The 10-year JGB yield again closed at 0.055%, where it has been stuck since June 15m and according to data from Nikkei affiliate QUICK, this marks the longest period of stagnation since 1994,
Because what comes after record low volatility? Simple: market paralysis. And that's what Japan appears to be experiencing right now as private bondholders no longer dare to even breathe without instructions from the central bank. Meanwhile, the implied volatility of JGBs tumbled to the lowest level since January 2008 for the same reason we recently speculated may be the primary driver behind the global collapse in volatility: nobody is trading. This means that trading in newly issued 10-year debt has become so infrequent that broker Japan Bond Trading has seen days when no bonds trade hands.
It's not just cash bonds that find themselves in trading limbo: trading in short-term interest rate futures has also thinned and on Tuesday of last week the Nikkei reports that there were no transactions in three-month Tibor futures - the first time that has happened since such trading began in 1989.
The three-month Tibor, or Tokyo interbank offered rate, has not moved in the nine months since the end of September 2016. There were just a few trades last Friday, and it was only a matter of time until the number hit zero. The absence of volatility makes it hard to profit from bets on the direction of interest rates. Alternatively, the death of trading means volatility has crashed to all time lows.
Trading in even shorter-term contracts is also ebbing. The Tokyo Financial Exchange announced on Thursday that starting at the end of July it will suspend trading of futures based on Japan's uncollateralized overnight call rate, the interest that financial institutions charge each other for loans with a one-day maturity. The exchange will consider restarting trading if it can confirm demand.

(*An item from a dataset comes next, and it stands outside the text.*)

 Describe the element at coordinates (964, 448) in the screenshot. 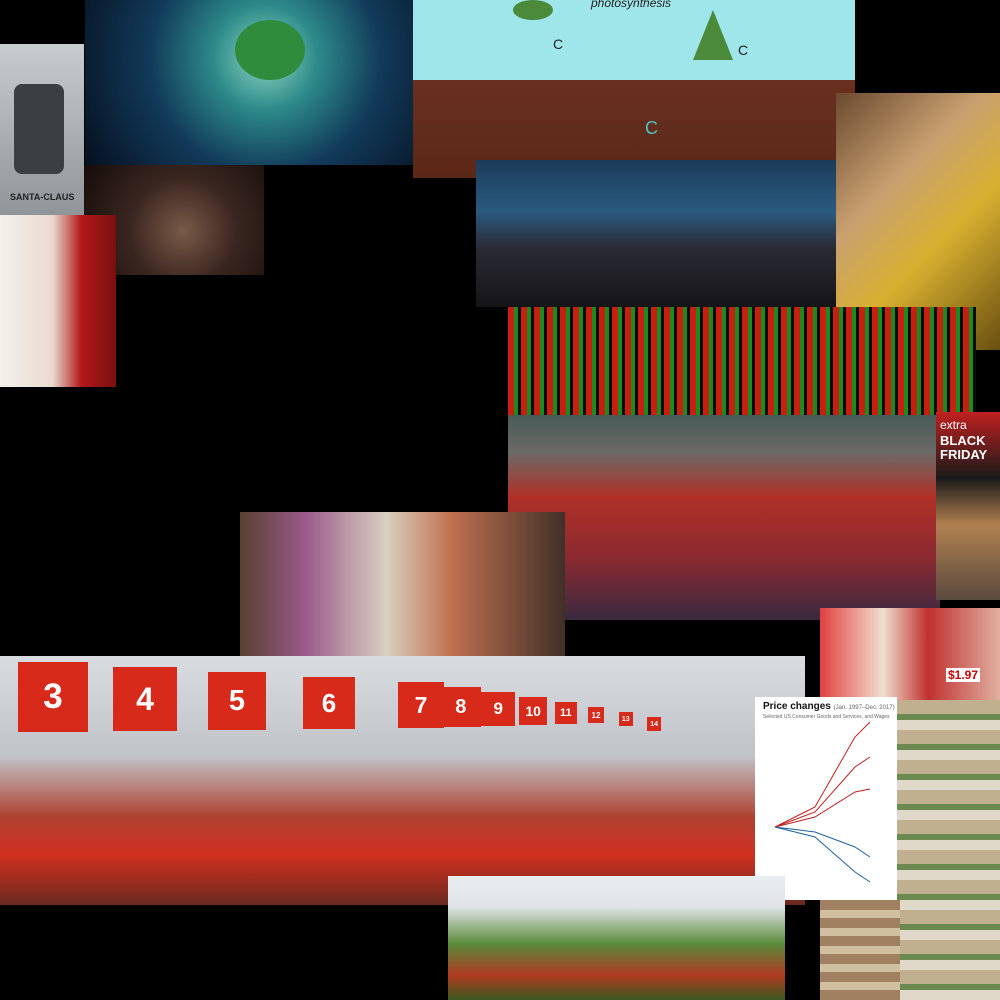

I see `sign-label: BLACK FRIDAY` at that location.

As more market participants throw in the towel on a rigged, centrally planned market, the result will - no could - be a further loss of market function, and a guaranteed crash once the BOJ and other central banks pull out (which is why they can't). As the Nikkei politely concludes, "if the bond and money markets lose their ability to price credit based on future interest rate expectations and supply and demand, the risk of sudden rate volatility from external shocks like a global financial crisis will rise."
Translation: in a world where only central banks trade, everyone else is destined to forget forget what trading, and certainly selling, means.
Meanwhile, the "grinding halt" in the market is not just a Japanese phenomenon. As we showed a month ago, quarterly portfolio turnover among hedge funds just dropped to the lowest ever.
And yet, in a world which no longer wants, or even remembers how to trade, central banks jawbone with threats that they are soon pulling the training wheels off the market. Somehow we very much doubt it.